====== Extract

# Solved: Solved: Vista unable to connect to Belkin Router



## adam.jaffrey (Apr 27, 2008)

Can anyone please help me?

I have just got a new computer and have attempted to wire it to the Belkin Router in our house. My PC is running Windows Vista Ultimate and the router we have is a Belkin ADSL2+ modem with Wireless G Plus MIMO Router - model # F5D9630-4. The router does have wireless capacity, however I am attempting to run it hard wired to my computer. When I connect the cable Vista automatically searches and finds the network, however it comes up as an "Unidentified network" and I cannot connect to the internet. My brother's computer is also connected to the same router (He is running Vista Home Premium) but his works fine. I have tried everything I can think of, including changing the DHCP settings in my registry as seen here: http://support.microsoft.com/kb/928233, but I have still had no success.

Any suggestions would be greatly appreciated!


----------



## JohnWill (Oct 19, 2002)

*TCP/IP stack repair options for use with Windows Vista.*

Start, Programs\Accessories and right click on Command Prompt, select "Run as Administrator" to open a command prompt.

In the command prompt window that opens, type type the following commands:

Reset WINSOCK entries to installation defaults: *netsh winsock reset catalog*

Reset IPv4 TCP/IP stack to installation defaults. *netsh int ipv4 reset reset.log*

Reset IPv6 TCP/IP stack to installation defaults. *netsh int ipv6 reset reset.log*

Reboot the machine.

Let's see this after the reboot with the cable connected to the router.

Hold the *Windows* key and press *R*, then type *CMD* to open a command prompt:

In the command prompt window that opens, type type the following command:

IPCONFIG /ALL

Right click in the command window and choose *Select All*, then hit *Enter*.
Paste the results in a message here.

If you are on a machine with no network connection, use a floppy, USB disk, or a CD-RW disk to transfer a text file with the information to allow pasting it here.


----------



## adam.jaffrey (Apr 27, 2008)

OK I did that and this is what I got:

*Microsoft Windows [Version 6.0.6000]
Copyright (c) 2006 Microsoft Corporation. All rights reserved.

C:\Users\Adam>ipconfig /all

Windows IP Configuration

Host Name . . . . . . . . . . . . : Adams-PC
Primary Dns Suffix . . . . . . . :
Node Type . . . . . . . . . . . . : Hybrid
IP Routing Enabled. . . . . . . . : No
WINS Proxy Enabled. . . . . . . . : No

Ethernet adapter Local Area Connection:

Connection-specific DNS Suffix . :
Description . . . . . . . . . . . : Realtek RTL8168B/8111B Family PCI-E Gigab
it Ethernet NIC (NDIS 6.0)

============
====== Given entries

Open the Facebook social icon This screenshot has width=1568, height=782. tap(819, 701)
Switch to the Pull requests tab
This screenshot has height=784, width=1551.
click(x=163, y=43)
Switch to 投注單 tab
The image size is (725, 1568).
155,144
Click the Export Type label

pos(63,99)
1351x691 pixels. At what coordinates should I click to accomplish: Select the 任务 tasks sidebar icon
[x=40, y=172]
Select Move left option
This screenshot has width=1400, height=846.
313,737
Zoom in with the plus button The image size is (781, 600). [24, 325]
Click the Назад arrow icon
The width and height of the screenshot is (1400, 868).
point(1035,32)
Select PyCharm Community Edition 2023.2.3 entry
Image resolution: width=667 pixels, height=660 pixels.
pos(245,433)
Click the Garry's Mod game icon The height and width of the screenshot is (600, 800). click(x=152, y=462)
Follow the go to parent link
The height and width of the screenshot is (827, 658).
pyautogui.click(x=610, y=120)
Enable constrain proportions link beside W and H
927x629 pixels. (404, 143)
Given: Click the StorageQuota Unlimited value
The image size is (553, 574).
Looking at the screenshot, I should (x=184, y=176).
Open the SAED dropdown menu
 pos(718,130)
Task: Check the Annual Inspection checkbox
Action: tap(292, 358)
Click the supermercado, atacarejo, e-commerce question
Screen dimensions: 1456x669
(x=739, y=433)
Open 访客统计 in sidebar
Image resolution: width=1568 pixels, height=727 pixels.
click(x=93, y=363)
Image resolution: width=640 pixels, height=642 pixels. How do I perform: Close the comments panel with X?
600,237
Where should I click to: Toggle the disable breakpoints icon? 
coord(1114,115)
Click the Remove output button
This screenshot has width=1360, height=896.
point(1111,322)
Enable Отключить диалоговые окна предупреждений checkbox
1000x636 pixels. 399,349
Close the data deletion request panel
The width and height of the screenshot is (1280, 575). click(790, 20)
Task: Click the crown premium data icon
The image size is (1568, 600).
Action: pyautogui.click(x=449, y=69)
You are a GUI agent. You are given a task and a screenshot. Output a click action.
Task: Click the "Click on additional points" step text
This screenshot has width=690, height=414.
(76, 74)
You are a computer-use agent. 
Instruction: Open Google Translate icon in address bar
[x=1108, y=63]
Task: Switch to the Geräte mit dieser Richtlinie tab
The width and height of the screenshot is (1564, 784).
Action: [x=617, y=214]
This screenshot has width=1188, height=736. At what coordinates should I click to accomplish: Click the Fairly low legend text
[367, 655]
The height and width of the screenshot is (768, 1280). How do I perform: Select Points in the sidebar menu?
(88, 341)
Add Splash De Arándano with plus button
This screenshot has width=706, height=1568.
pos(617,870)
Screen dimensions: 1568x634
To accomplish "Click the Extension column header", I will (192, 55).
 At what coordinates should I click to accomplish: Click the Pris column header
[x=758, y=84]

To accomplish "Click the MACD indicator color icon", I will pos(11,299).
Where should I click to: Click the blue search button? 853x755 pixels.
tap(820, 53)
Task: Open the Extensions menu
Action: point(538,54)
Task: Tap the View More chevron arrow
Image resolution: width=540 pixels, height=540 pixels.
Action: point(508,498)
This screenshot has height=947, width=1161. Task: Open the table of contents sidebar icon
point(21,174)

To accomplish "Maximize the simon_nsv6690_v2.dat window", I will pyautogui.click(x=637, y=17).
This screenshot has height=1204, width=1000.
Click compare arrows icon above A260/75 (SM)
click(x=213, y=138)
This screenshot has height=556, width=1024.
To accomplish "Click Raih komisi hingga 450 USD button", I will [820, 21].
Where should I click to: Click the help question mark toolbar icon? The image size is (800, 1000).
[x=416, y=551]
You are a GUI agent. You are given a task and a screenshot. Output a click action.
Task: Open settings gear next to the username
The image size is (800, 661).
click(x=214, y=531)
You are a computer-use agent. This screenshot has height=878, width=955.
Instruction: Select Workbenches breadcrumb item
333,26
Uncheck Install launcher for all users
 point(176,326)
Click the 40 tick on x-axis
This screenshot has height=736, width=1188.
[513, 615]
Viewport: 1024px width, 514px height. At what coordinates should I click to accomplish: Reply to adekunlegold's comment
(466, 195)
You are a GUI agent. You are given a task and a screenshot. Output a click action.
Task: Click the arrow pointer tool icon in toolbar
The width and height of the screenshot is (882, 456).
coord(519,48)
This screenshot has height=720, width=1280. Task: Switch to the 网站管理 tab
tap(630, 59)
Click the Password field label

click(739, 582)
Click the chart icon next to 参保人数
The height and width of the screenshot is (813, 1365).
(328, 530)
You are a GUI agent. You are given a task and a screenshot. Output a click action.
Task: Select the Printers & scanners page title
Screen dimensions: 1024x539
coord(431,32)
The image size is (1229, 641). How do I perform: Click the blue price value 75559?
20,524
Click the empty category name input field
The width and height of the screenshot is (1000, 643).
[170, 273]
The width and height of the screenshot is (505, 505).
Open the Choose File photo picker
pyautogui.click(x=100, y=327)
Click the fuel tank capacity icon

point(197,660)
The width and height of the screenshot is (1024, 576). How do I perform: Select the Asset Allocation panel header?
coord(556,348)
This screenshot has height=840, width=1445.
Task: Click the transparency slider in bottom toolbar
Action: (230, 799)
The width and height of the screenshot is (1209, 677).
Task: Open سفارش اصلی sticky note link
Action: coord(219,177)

============

-- Actions to take --
• 1. Write out the Vista router thread from "## JohnWill (Oct" to "a command prompt.".
• 2. In the Vista router thread, what model number is given for the Belkin router?
• 3. For each statement, say yes or no to whether it agrees with the Vista router thread, and quote the deciding words: (a) The brother's computer runs Vista Home Premium. (b) The new computer is being connected to the router wirelessly. (c) After the reset commands, the machine should be rebooted.

-- Solutions to the problems --
• 1.
## JohnWill (Oct 19, 2002)

*TCP/IP stack repair options for use with Windows Vista.*

Start, Programs\Accessories and right click on Command Prompt, select "Run as Administrator" to open a command prompt.

• 2. F5D9630-4

• 3.
(a) Yes: "He is running Vista Home Premium"
(b) No: "I am attempting to run it hard wired to my computer"
(c) Yes: "Reboot the machine."